Detailed notes to the forecast model

Sales (1) As aforesaid, most of Radom's sales are to defense bodies. The management of the parent company Radom provided us a sales forecast for 2008; the forecast for 2008 is based on a backlog. As for the subsequent years, the forecast is based on expected sales. The forecast is contingent of the receipt of orders and on winning tenders, and the management has calculated a respective win probability for each of the included transactions, the sales for each year, as provided in our valuation below, reflect this probability.
 
Since the transactions cannot be specified and explained for confidentiality reasons, we will settle for presenting Radom's total forecast activity scope for the years 2008 2012. The sales data specified in the forecast reflect Radom's sales expectation for each year, subject to the probability of the work being carried out that year.
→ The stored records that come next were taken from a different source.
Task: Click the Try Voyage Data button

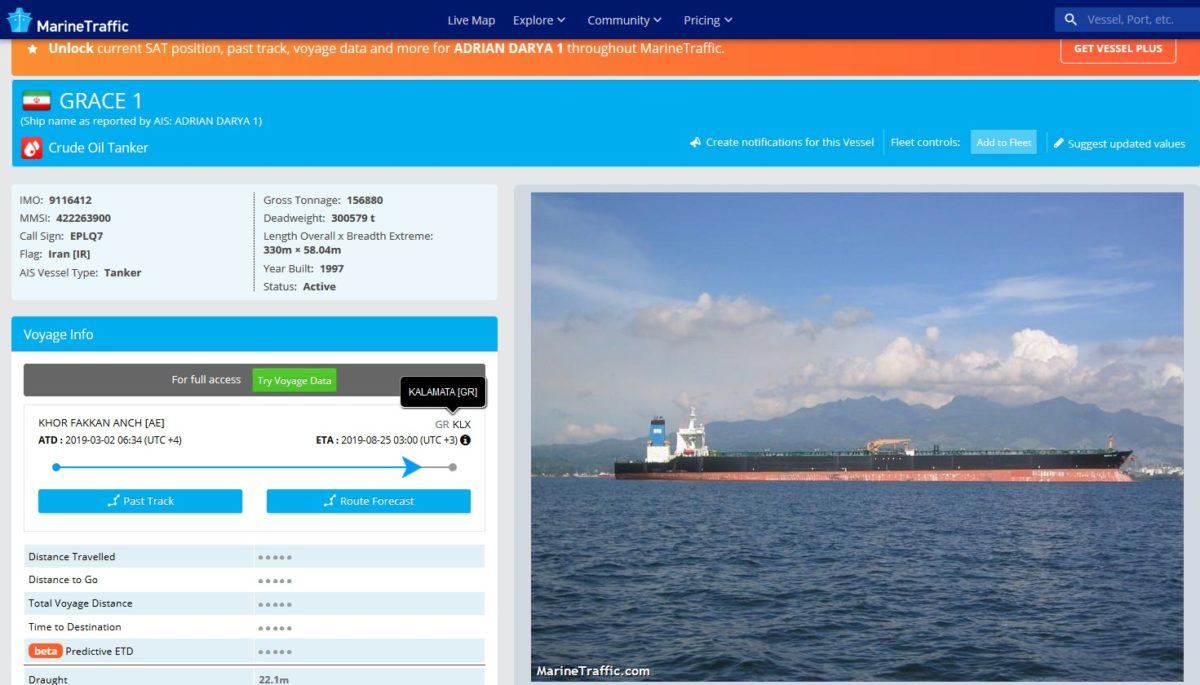Action: tap(294, 380)

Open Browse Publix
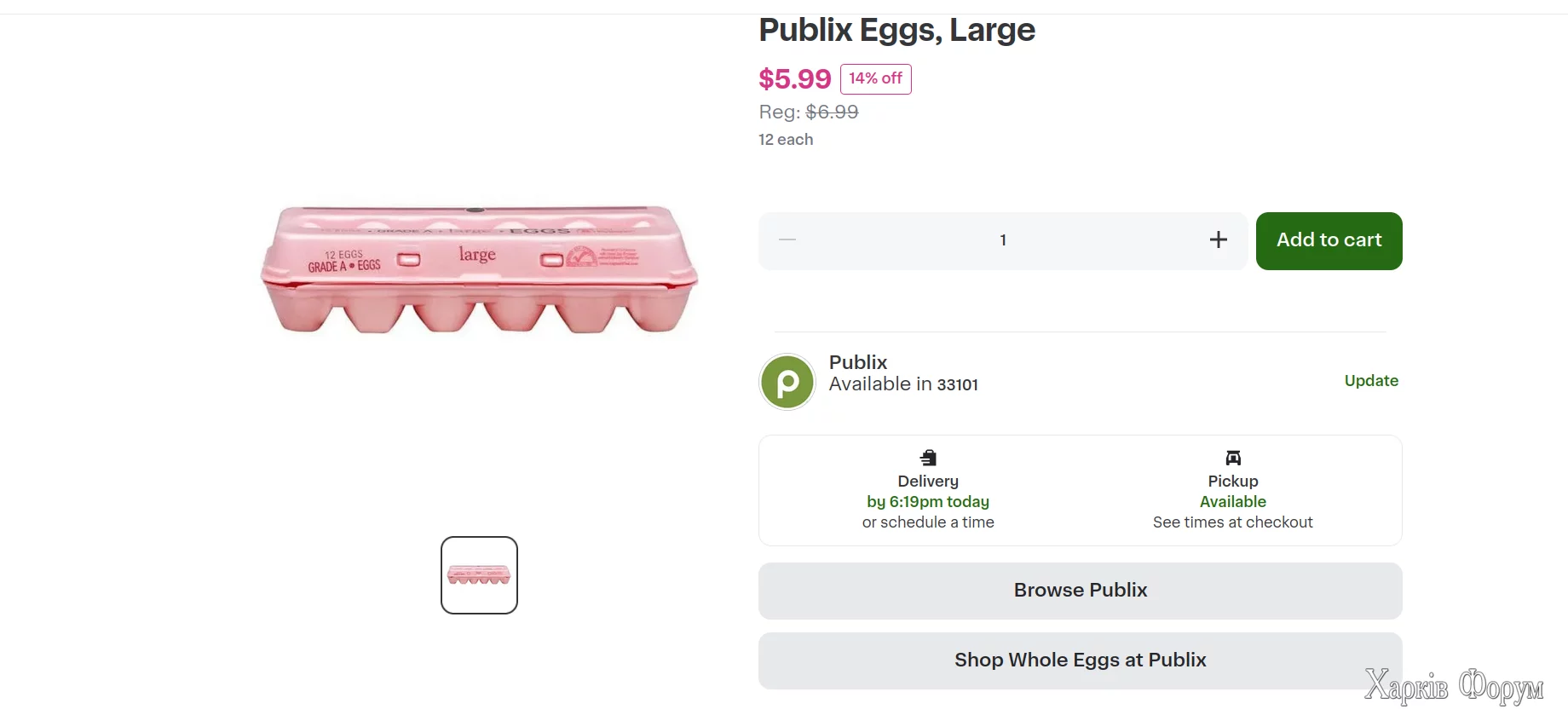pos(1080,591)
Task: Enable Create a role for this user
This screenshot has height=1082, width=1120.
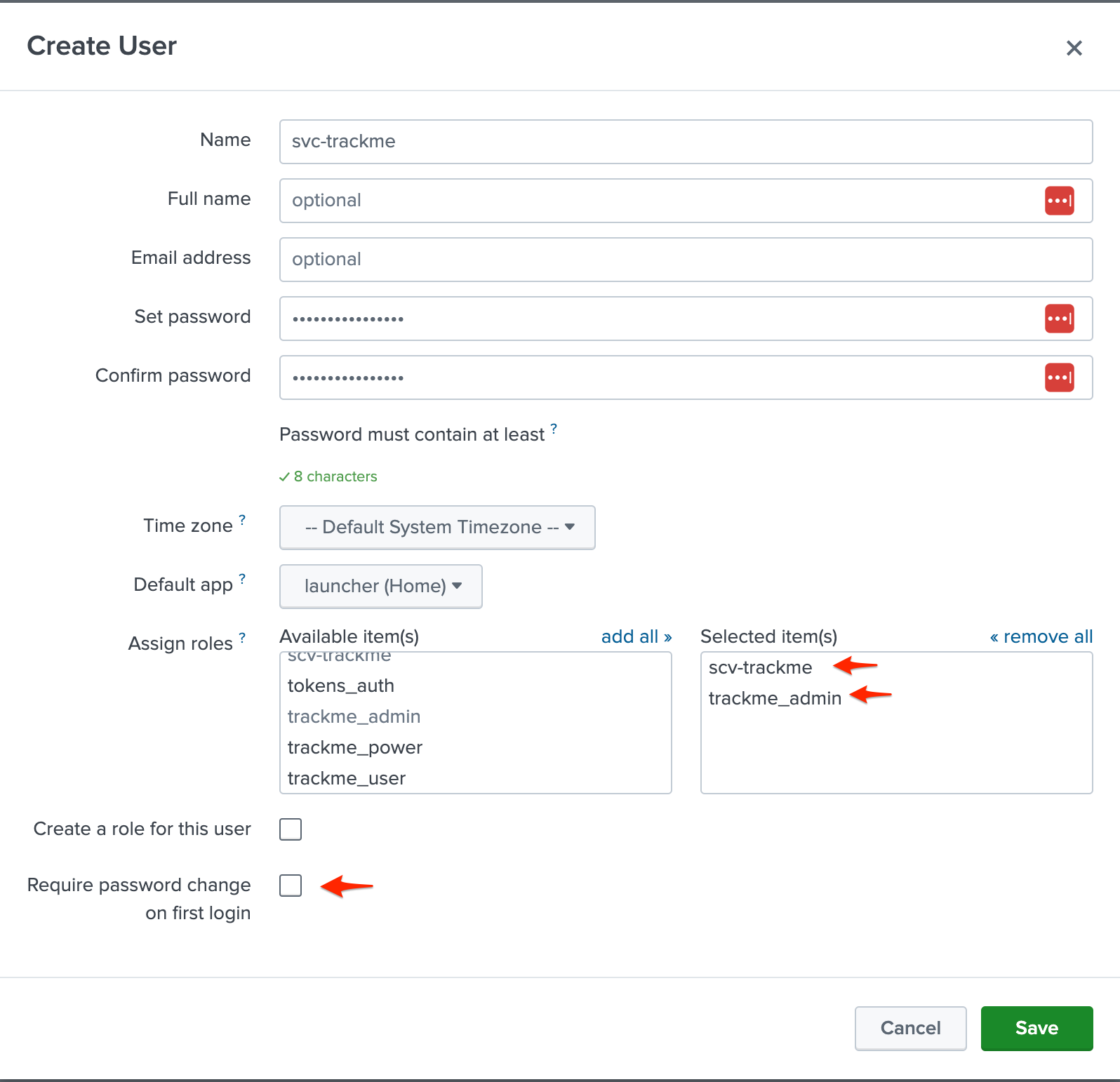Action: (291, 829)
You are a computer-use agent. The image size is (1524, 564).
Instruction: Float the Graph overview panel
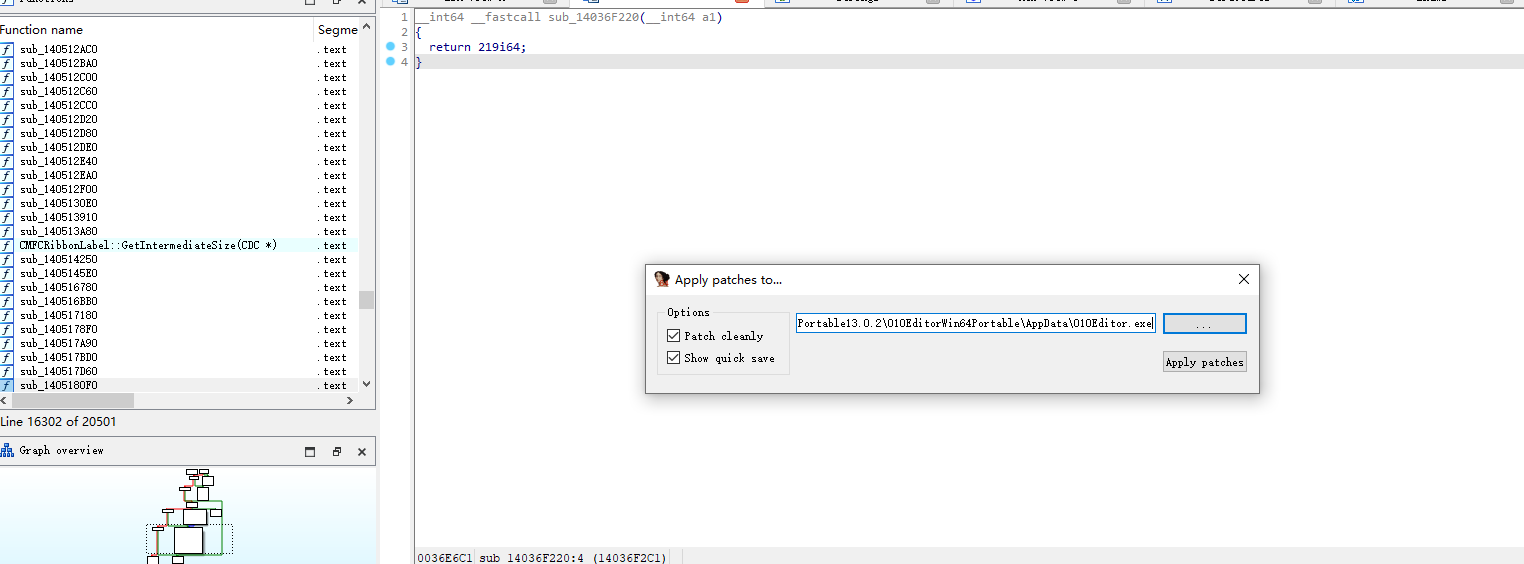[x=337, y=452]
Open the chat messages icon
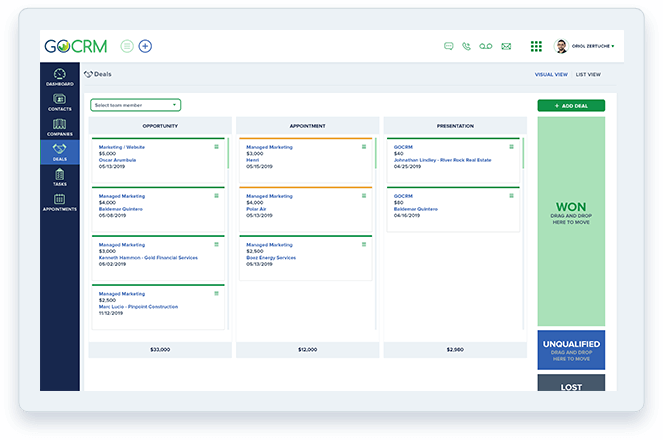The height and width of the screenshot is (440, 663). (x=449, y=46)
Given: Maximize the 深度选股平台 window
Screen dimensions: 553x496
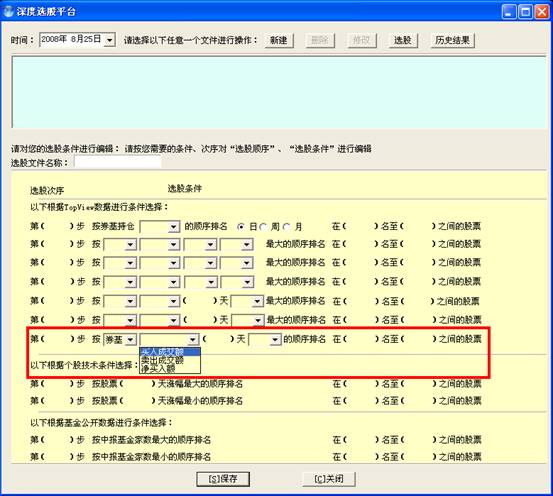Looking at the screenshot, I should (x=525, y=12).

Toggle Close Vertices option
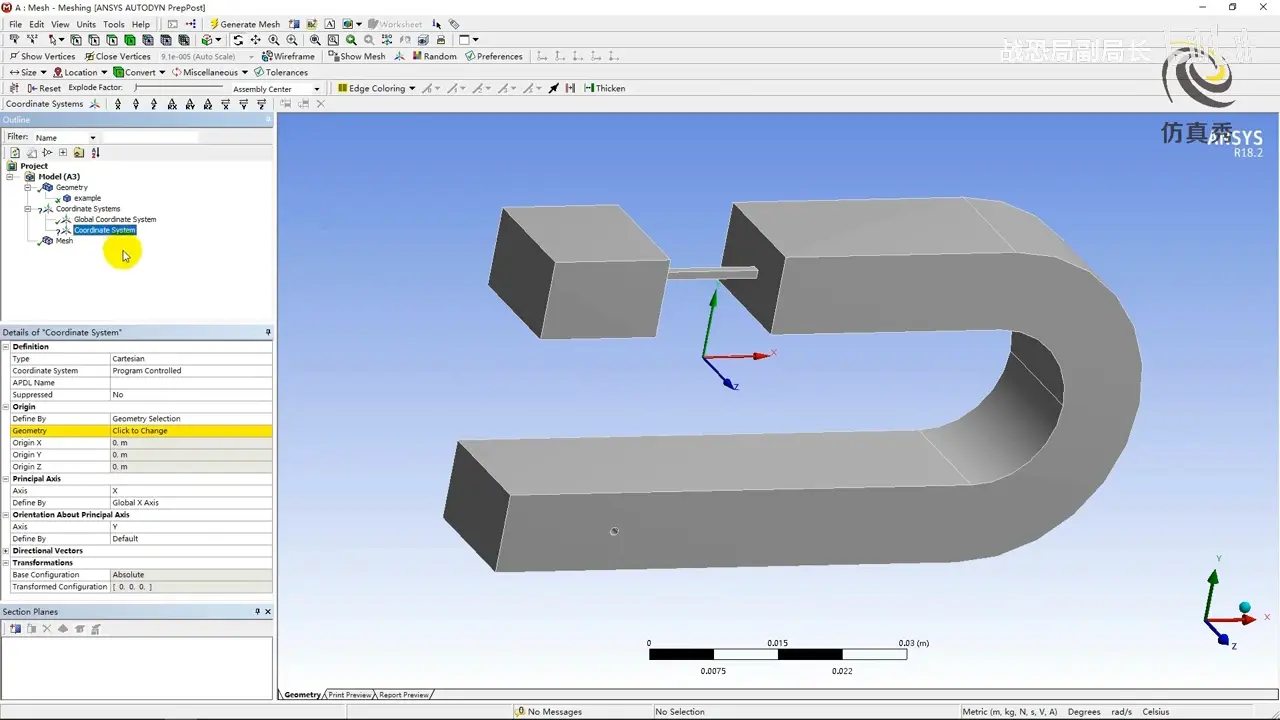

The forecast presented is the management's forecast.

Cost of sales (2) Radom's cost of sales makes forecasting difficult, since some of the projects are material rich but in most the material component is small. On the other hand, in some of the projects wither the work component or the subcontractor’s component is dominant. Radom tried to maintain gross profitability regardless of the composition of the production expenses. Therefore, it is possible that the internal structure of the production cost components will be very different in practice, compared with the forecast. Radom strives to maintain a gross profitability rate of at least 40%. Examining past results, we have reached the conclusion that to date Radom has achieved an average gross profitability rate of 38% only, and this will be the rate used in the model. This rate was not maintained in 2007, but this is due to the fact that Radom's costs included development costs that Radom has decided to absorb for business advantage reasons; therefore, Radom's gross profitability in 2007 is not representative.

Research and development (3) – Radom has substantial know how that has accumulated in its employees for many years. Renewal and update should be invested in of course, but Radom's management has decided in this stage to refrain from investing in R&D in its traditional fields of activity. This, of course, until its shareholders' equity improves and its deficit declines. The forecast reflects this policy. Radom engages in R&D only in cooperation with other large bodies, and at present it does not have a defined R&D program of this type.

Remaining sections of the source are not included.